Scheduled to speak at the event are Second District Congresswoman
Shelley Moore Capito; Gerald Miller, President of the West Virginia
Association of Conservation Districts; and Lance Tabor, West Virginia
Conservation Agency (WVCA) Executive Director. West Virginia Department
of Agricultures (WVDA) Commissioner of Agriculture Gus R.

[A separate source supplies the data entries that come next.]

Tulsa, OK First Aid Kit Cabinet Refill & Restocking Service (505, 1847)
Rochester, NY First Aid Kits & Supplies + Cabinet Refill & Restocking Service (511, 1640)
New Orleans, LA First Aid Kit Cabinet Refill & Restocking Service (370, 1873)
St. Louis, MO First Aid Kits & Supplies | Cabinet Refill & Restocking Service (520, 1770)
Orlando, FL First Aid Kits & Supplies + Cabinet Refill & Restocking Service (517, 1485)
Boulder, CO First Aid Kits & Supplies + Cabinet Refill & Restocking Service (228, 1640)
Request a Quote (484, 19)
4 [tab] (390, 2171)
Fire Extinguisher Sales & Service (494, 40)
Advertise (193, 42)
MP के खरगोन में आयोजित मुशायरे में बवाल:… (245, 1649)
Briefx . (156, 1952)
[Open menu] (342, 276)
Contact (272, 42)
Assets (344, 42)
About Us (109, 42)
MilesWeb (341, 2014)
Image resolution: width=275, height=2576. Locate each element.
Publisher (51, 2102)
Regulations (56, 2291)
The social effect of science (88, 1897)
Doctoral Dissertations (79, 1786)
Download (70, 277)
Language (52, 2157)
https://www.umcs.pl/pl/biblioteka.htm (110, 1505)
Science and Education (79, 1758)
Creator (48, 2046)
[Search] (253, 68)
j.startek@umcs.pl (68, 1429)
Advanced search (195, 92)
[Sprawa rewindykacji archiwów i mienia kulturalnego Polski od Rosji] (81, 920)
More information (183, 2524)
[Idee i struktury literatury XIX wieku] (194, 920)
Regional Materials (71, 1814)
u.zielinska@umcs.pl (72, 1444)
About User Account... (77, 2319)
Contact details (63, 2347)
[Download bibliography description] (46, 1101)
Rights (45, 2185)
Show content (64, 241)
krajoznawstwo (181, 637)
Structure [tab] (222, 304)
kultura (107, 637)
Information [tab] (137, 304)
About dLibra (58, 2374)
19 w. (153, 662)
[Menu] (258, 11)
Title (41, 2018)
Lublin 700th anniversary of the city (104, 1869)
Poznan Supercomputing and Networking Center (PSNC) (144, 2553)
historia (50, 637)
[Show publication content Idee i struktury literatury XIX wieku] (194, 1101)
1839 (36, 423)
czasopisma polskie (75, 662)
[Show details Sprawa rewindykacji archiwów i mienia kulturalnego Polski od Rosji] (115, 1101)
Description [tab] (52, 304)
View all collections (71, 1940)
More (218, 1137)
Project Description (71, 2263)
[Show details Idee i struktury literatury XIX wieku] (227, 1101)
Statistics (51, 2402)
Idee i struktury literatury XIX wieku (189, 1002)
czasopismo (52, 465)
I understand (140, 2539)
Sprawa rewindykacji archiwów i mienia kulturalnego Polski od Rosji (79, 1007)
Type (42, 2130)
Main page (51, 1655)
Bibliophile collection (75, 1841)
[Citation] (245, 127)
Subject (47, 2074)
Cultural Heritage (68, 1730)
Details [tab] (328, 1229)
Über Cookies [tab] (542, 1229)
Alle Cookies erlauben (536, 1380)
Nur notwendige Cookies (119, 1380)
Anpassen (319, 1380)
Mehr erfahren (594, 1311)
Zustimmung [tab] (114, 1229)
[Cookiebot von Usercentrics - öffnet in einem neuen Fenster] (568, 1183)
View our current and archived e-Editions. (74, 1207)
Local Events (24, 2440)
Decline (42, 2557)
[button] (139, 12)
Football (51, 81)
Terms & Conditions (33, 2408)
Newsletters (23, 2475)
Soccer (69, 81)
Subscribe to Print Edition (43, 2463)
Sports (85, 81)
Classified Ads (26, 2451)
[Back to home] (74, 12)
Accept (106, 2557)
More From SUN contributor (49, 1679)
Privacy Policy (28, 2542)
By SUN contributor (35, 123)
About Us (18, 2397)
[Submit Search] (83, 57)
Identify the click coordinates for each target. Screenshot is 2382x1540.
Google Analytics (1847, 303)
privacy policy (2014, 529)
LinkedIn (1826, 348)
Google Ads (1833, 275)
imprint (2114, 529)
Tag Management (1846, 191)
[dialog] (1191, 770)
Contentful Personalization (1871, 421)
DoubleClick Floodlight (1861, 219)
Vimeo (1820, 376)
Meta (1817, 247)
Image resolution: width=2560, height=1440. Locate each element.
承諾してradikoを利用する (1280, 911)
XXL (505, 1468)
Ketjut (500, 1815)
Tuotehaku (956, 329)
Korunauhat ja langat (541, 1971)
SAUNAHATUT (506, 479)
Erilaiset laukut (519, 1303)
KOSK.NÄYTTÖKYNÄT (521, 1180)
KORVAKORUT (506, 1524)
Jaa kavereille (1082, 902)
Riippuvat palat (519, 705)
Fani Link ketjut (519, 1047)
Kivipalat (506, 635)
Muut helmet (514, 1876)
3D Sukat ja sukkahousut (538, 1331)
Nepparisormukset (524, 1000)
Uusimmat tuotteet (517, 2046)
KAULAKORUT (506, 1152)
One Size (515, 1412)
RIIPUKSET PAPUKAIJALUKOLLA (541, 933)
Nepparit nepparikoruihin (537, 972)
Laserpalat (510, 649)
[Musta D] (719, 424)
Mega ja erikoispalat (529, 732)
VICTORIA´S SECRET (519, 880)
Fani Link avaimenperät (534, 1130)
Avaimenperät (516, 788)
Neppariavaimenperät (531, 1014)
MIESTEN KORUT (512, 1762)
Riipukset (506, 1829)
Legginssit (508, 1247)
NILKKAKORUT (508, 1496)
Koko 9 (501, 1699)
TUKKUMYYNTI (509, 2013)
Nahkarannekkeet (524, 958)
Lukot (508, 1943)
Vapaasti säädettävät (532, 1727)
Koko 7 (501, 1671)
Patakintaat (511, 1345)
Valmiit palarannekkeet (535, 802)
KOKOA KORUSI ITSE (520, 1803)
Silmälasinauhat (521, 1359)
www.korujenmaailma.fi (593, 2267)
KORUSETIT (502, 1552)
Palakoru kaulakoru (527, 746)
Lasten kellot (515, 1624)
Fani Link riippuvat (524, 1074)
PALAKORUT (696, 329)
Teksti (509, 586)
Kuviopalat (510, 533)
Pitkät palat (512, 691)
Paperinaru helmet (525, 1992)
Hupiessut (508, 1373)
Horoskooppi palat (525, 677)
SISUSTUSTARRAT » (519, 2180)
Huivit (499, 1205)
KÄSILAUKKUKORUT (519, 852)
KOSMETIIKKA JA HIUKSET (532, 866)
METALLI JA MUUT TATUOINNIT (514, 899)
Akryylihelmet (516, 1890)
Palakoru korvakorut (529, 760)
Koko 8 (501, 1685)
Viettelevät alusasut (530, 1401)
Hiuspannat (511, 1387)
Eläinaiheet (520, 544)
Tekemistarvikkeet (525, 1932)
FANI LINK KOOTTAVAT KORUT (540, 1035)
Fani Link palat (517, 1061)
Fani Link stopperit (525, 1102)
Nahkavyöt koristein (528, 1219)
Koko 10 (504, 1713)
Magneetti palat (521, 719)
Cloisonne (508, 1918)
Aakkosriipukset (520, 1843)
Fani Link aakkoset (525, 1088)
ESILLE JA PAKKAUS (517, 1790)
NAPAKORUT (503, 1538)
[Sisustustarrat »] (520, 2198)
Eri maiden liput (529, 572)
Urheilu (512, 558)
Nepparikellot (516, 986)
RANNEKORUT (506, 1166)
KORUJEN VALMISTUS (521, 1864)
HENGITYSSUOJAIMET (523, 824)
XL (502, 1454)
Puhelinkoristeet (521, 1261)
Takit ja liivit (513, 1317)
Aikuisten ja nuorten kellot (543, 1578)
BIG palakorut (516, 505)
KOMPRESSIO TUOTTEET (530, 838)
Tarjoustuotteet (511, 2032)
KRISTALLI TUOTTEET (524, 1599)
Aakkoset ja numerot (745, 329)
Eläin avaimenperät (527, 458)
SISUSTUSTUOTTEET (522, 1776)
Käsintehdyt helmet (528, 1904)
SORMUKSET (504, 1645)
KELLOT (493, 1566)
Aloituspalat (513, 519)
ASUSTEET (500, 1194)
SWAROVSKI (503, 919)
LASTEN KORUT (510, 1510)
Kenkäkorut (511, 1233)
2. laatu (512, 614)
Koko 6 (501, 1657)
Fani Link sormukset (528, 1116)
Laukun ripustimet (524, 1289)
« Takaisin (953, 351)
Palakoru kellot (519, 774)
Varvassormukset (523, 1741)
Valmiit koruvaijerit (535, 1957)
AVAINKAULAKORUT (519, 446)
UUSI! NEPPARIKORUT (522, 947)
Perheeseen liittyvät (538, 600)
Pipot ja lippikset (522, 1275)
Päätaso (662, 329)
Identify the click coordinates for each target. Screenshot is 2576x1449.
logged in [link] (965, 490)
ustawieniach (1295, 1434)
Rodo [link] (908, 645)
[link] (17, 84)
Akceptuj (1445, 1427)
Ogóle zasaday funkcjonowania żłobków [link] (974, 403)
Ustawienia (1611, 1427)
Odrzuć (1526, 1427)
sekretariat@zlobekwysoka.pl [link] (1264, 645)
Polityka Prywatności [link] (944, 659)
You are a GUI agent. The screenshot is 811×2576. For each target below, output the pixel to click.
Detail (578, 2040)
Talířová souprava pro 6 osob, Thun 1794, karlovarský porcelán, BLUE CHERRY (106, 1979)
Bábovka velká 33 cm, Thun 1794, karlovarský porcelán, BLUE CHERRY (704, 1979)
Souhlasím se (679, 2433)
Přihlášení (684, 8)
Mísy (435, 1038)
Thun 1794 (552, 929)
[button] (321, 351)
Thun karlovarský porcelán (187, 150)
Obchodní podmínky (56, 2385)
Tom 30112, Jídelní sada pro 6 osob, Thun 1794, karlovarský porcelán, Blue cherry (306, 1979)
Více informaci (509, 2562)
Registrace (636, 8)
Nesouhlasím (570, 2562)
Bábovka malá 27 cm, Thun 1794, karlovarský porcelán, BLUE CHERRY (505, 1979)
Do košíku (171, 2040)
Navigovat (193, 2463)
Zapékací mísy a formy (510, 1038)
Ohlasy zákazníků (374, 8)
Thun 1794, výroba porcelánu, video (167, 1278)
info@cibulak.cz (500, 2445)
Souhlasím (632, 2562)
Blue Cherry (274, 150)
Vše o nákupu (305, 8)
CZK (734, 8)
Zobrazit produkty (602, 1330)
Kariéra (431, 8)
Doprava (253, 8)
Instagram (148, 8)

Douglass will be the master of ceremonies for the event. As partners
in CREP, representatives from the West Virginia Division of Forestry,
Department of Environmental Protection, Division of Natural Resources,
U.S. Fish and Wildlife Service, United States Department of Agriculture
(USDA) Natural Resources Conservation Service and USDA Farm Service
Agency will also attend the ceremony.
We are very pleased to have Secretary Veneman visiting West
Virginia, said Commissioner Douglass. This program shows
how the state and federal governments can work with farmers at the
local level to achieve mutual goals.
Bringing Federal and State resources together is just one
benefit from CREP, said Lance Tabor. This program allows
us to help our farmers by restoring unused, eroded land into land
that is both productive and protective of our watersheds. In the
end, it benefits every person in the Mountain State.
The West Virginia CREP will pay producers to remove from agricultural
production land in the Potomac, New, Greenbrier and Little Kanawha
River basin. The Program will reimburse, through incentives and
cost shares, producers for planting riparian buffers, filter strips,
trees and grasses that keep pollutants from entering the watersheds.
The total cost of the Program is expected to reach $11.4 million
over the next year. Of that amount, $8.2 million will come from
USDA and $3.2 million from the State. USDA will also offer technical
assistance to ensure long-term protection of the watersheds.